You can say that you didn’t have that couch in the 80’s, but you would be lying.  What I love about this photo is that I am wearing a Daisy Duke styled shirt over a tank top with a long denim skirt AND I am wearing lace-up white Keds.  There are so just many fashion faux pas in this picture, and yet – AND YET – this was not unstylish in 1987. 
One last photo:
This photo is less to illustrate how Garfield horoscope sweatshirts go with Levi’s jeans, and more to illustrate the decor of the 80’s – which was probably held over from the 70’s, really.  Panelboard!  Spider plants hanging from macrame plant holders!  Lamps that had built in side tables! 
This is a very long and rambling post, and so I shall conclude.  In conclusion:
1) Moustaches are skeevy. 
2) Men and women cannot truly be friends.
3) Magnum P.I. was a badass.
4) Clothing, hair, and home decor in the 80’s was extremely misguided and should never be replicated.
If we remember these things, the world will be a greater place.


  1. Ah, the 80s. Love your pics! LOL

    Have fun at your husband’s party. My husband’s is next weekend and I can’t wait. I love getting to get dressed up!

  2. Are you kidding? You were adorable.
    We had that couch in the late 90s. Bill’s grandma passed hers onto us. WHen we moved, we tried to donate it to the Salvation Army and THEY TURNED IT DOWN.
    I watched MAgnum PI from a very, very young easily influenced age because it apparently didn’t occur to parents in the 80s to supervise tv.

  3. I think there’s no era that won’t look horrible in hindsight.

  4. Oh fuck off. You look perfectly darling in that school picture – if you took the glasses off you could have gotten pregnant at 14 too (sorry, now I’m referencing what someone just told you on Twitter which is probably not cool). Also, my hair looks not unlike that right now so fuck off again. Also, I ugly-laughed at the scene with the moustached guy in the bar. Also, my Dad’s moustache still rocks so fuck off AGAIN again. Also, sorry I keep telling you to fuck off but you’re unreasonably moustache-discriminatory and my head has been hurting like a motherfucker SINCE MONDAY. Have fun at the party, you in your slinky dress with your perfect little yoga ass. And now I must tell you, lovingly, to fuck off again. Moderate this, baby!

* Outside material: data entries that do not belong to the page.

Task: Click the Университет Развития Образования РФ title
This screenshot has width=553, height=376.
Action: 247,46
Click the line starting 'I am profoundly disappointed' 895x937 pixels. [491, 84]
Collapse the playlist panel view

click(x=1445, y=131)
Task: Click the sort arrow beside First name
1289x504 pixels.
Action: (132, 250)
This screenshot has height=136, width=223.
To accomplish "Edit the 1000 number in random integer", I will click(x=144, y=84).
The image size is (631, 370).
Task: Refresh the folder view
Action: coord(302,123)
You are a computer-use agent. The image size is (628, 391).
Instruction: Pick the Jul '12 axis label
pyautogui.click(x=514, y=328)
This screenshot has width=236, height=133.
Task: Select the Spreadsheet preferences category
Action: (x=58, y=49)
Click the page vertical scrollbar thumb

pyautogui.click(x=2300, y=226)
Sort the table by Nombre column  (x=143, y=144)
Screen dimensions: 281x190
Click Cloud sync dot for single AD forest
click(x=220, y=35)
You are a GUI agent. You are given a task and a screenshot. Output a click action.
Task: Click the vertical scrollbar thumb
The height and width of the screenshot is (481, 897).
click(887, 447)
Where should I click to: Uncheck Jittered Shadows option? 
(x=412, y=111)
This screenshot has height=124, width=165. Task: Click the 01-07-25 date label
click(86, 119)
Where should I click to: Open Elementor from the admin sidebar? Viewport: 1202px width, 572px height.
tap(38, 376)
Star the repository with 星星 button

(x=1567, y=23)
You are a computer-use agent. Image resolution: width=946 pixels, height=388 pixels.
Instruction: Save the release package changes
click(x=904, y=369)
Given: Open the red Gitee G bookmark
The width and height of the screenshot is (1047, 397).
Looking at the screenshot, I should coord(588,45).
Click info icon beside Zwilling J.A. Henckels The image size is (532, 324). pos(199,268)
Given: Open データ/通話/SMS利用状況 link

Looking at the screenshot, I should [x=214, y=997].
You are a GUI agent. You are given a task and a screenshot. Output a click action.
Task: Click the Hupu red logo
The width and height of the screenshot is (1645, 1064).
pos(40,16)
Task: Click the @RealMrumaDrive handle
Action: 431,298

  5. And you know what’s nuts, is it WILL come around again. It WILL. Glasses got small and round and invisible, and now they’re dressy and obvious and rectangular, and soon they will start getting larger. And I will wish I hadn’t gotten rid of my ankle-length denim skirt (which I wore with hi-tops).

  6. Then I read Bibliomama’s comment. OMG FUNNY. On a roll, Bibliomama!

  7. Um, yes. Too much coffee. 🙂

    Right this minute, I am listening to the Muppets/John Denver Christmas album. Speaking of the late 70s early 80s. Good times.

  8. Bibliomama’s comment is awesome! Fuck off, indeed. You are such a cutie. 80s decor was/is as ugly as fuck.

    (my iPod just autocorrected fuck as ‘fick’ — WTF?)

    Awesome use of camel toe, btw! I loved Magnum, but why the hell did he continue to commemorate his father’s death by going off alone. Every fucking to time something bad happened!

    Enjoy the party.

  9. My husband’s Christmas party is next weekend. It involves a hotel room. RAWR. Even though I am now 40,000 weeks pregnant and thus will probably just spend the night grumbling because the bed won’t be *my* bed and thus, inferior.

    This post cracked my shit up all over the place. In my grade eight yearbook picture I had enormous, dark-rimmed glasses – and they were bent, so crooked on my face! how fucking awesome and hawt is that!! – and a dark pink oversized Wind River sweatshirt. With the big logo. No wonder I was anorexic, wearing everything five sizes too big will ACTUALLY MAKE YOU LOOK FAT EVEN WHEN YOU’RE NOT.

  10. How much coffee have you had today? We didn’t have that couch (we had one equally as horrible) but we did have a knit blanket like the one on the couch! My Mom used to knit them the one we had was beige, brown and peach. When I moved out my Mom knit me a purple one.

  11. My grandma still wears glasses like those. How bad is that?